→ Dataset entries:
-*-*-

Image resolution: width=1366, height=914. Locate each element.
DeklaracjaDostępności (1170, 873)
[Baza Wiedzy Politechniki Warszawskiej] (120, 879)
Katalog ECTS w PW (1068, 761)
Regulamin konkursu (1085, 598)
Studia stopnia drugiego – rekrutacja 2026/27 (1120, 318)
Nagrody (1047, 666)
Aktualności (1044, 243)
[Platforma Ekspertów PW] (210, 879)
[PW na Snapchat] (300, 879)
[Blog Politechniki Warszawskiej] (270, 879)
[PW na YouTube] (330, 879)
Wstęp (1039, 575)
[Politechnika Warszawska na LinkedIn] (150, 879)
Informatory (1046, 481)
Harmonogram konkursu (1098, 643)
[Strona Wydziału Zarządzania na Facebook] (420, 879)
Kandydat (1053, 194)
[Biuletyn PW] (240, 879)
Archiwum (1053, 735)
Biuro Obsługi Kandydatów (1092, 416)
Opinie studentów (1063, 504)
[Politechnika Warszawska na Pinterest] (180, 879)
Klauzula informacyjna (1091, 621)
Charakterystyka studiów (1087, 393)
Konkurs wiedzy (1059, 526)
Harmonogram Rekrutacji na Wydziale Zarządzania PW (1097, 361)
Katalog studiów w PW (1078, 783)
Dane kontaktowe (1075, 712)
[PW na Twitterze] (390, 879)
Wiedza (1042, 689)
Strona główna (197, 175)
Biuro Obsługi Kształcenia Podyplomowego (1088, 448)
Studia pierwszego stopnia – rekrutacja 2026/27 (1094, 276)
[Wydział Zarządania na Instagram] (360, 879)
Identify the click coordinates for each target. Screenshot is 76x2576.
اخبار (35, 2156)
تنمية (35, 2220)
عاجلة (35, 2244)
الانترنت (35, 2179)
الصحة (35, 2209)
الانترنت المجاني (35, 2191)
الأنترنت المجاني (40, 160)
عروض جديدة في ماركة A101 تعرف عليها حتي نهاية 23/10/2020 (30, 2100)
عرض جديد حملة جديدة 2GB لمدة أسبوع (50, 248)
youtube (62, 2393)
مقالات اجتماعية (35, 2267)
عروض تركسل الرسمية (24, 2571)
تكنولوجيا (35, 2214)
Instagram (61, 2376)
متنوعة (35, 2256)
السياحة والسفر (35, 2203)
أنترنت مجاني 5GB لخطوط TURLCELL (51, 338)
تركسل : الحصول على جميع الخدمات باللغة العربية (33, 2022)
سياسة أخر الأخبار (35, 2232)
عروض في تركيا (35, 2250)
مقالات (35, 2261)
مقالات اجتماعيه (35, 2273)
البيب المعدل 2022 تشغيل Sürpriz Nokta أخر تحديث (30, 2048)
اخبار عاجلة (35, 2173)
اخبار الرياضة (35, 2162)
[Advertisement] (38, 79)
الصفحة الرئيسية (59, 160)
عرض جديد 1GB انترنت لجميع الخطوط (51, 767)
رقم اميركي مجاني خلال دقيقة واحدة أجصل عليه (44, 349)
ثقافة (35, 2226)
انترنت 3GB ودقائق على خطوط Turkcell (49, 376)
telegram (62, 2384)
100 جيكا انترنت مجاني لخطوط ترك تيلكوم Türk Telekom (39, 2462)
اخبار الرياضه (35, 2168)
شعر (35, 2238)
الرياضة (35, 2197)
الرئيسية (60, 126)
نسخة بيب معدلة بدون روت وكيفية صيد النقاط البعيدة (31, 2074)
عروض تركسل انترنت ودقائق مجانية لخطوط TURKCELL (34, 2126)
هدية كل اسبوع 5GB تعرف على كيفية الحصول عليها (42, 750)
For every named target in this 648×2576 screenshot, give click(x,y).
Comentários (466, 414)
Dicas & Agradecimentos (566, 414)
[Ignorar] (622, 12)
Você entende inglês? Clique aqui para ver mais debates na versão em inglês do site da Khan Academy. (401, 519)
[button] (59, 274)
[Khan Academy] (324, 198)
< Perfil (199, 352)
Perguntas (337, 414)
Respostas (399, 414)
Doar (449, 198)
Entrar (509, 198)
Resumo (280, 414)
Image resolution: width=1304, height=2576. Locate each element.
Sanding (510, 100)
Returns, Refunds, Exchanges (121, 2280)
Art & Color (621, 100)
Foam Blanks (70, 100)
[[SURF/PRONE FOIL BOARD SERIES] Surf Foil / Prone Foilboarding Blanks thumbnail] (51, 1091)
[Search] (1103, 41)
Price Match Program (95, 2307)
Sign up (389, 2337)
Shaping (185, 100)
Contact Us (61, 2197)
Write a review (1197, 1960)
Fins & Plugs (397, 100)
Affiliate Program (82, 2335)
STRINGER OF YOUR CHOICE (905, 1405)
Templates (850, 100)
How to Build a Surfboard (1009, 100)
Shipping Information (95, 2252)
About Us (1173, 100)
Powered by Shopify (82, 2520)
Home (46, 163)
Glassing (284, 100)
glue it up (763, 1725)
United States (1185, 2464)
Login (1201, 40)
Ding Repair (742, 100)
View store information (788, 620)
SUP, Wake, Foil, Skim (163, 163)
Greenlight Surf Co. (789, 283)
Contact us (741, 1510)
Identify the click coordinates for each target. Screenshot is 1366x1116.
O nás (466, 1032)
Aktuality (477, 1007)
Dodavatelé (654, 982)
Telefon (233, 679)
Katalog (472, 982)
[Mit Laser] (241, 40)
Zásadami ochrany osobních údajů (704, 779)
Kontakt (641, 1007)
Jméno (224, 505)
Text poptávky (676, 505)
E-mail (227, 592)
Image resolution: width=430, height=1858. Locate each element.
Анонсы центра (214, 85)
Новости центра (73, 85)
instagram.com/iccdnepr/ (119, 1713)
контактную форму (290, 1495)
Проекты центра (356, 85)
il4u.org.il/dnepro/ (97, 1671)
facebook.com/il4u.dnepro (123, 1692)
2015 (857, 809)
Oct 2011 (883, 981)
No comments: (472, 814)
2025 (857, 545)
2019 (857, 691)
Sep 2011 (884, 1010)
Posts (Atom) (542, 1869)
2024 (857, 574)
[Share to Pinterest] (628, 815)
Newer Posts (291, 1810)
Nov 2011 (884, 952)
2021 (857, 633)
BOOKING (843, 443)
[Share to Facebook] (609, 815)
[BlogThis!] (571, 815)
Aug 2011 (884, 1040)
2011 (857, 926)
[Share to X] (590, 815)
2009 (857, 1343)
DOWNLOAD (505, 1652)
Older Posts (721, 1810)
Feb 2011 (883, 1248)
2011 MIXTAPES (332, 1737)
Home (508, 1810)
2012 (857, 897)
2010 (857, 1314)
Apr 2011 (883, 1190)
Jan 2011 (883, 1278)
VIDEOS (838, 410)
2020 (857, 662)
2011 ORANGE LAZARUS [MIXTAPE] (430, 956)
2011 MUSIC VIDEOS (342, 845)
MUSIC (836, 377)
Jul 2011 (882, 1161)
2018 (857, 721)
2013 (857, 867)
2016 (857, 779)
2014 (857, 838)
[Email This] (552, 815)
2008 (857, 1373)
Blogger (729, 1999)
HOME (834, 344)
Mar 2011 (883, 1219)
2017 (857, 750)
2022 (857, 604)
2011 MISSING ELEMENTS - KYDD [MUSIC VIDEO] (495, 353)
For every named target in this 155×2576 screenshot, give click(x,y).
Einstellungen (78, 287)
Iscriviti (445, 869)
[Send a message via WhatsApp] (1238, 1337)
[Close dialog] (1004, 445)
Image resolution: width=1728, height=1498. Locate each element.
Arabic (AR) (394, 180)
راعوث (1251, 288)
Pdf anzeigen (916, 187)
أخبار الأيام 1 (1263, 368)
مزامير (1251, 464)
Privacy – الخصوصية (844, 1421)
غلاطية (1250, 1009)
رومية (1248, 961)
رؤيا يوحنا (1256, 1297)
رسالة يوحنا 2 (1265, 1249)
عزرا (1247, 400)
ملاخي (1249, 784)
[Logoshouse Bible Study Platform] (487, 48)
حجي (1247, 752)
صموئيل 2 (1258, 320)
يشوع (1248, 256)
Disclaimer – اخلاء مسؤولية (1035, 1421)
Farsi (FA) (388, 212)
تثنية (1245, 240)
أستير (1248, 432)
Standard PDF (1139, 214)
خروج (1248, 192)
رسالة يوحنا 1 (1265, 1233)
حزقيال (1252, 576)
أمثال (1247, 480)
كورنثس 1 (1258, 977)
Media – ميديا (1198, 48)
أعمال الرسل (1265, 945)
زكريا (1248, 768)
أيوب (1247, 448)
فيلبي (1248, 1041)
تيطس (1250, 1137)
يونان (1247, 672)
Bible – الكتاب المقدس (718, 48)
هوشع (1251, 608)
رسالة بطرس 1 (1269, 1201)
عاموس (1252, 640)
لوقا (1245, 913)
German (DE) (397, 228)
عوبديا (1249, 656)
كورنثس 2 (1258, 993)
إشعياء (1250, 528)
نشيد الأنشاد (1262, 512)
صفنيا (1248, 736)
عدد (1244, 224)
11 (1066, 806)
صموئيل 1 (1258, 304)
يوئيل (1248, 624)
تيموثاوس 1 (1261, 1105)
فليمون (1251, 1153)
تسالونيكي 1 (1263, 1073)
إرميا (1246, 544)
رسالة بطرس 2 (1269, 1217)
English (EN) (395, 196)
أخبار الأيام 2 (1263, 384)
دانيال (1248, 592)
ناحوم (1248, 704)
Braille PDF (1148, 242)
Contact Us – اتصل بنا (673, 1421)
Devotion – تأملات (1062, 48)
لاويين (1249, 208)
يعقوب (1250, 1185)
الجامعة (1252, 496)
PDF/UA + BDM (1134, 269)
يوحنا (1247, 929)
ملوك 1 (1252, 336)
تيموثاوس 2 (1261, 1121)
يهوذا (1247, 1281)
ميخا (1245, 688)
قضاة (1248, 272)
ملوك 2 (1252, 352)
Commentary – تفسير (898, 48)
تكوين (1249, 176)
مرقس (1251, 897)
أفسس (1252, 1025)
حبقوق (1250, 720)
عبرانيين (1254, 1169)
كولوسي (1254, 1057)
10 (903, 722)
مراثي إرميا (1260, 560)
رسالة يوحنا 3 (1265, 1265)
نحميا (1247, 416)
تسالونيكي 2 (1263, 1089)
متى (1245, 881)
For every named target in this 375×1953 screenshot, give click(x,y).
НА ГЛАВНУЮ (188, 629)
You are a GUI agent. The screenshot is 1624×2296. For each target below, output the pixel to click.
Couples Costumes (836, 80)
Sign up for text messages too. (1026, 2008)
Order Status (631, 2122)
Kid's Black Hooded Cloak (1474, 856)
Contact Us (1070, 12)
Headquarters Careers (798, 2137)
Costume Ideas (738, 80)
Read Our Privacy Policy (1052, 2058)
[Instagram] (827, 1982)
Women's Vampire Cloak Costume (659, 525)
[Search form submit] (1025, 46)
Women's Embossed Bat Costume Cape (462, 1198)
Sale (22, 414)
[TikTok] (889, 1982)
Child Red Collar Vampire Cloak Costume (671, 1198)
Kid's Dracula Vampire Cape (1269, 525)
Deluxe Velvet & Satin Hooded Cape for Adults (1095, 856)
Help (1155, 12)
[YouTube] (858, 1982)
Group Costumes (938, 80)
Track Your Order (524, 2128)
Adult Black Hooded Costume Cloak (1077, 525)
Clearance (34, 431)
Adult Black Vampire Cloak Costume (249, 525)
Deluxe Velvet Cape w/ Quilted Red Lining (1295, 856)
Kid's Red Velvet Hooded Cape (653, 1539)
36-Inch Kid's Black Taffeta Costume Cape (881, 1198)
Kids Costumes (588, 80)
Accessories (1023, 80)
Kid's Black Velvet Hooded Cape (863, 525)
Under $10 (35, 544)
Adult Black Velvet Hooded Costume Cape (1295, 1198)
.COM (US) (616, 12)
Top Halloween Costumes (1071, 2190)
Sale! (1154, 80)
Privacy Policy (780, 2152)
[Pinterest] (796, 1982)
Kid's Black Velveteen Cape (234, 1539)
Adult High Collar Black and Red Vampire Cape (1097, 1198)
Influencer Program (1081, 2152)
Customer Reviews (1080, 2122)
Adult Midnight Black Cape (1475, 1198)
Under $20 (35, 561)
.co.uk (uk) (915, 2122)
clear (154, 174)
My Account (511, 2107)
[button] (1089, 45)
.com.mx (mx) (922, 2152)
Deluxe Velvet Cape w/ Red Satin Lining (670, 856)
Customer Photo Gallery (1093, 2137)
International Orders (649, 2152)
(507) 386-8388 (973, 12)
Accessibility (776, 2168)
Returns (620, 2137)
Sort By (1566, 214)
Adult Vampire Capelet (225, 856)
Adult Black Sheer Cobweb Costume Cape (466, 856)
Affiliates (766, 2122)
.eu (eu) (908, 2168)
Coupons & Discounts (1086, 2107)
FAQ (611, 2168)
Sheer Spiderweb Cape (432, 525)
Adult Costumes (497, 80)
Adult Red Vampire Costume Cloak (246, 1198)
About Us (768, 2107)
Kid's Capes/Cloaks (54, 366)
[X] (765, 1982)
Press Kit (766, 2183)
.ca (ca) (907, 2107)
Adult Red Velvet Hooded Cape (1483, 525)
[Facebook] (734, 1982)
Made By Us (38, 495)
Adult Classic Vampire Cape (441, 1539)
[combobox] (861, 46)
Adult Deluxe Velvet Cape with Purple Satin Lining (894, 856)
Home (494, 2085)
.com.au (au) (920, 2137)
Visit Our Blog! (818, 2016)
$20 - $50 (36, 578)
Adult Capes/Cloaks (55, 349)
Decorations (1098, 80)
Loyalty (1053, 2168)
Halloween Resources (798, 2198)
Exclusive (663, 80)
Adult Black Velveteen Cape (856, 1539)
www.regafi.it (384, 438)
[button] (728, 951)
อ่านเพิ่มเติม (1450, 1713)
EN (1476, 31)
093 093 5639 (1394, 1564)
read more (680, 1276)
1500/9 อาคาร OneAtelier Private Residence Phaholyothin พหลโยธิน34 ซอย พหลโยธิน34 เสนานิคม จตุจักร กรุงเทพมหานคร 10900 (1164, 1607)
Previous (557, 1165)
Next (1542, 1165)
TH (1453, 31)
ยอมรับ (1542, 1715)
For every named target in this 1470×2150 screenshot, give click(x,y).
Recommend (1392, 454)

-*-*-

Among the entries above, copy exactly only the lines starting with the one containing "حبقوق (1250, 720)" and going through the one containing "Sale (22, 414)", both ends included.

حبقوق (1250, 720)
عبرانيين (1254, 1169)
كولوسي (1254, 1057)
10 (903, 722)
مراثي إرميا (1260, 560)
رسالة يوحنا 3 (1265, 1265)
نحميا (1247, 416)
تسالونيكي 2 (1263, 1089)
متى (1245, 881)
For every named target in this 375×1953 screenshot, give click(x,y).
НА ГЛАВНУЮ (188, 629)
You are a GUI agent. The screenshot is 1624×2296. For each target below, output the pixel to click.
Couples Costumes (836, 80)
Sign up for text messages too. (1026, 2008)
Order Status (631, 2122)
Kid's Black Hooded Cloak (1474, 856)
Contact Us (1070, 12)
Headquarters Careers (798, 2137)
Costume Ideas (738, 80)
Read Our Privacy Policy (1052, 2058)
[Instagram] (827, 1982)
Women's Vampire Cloak Costume (659, 525)
[Search form submit] (1025, 46)
Women's Embossed Bat Costume Cape (462, 1198)
Sale (22, 414)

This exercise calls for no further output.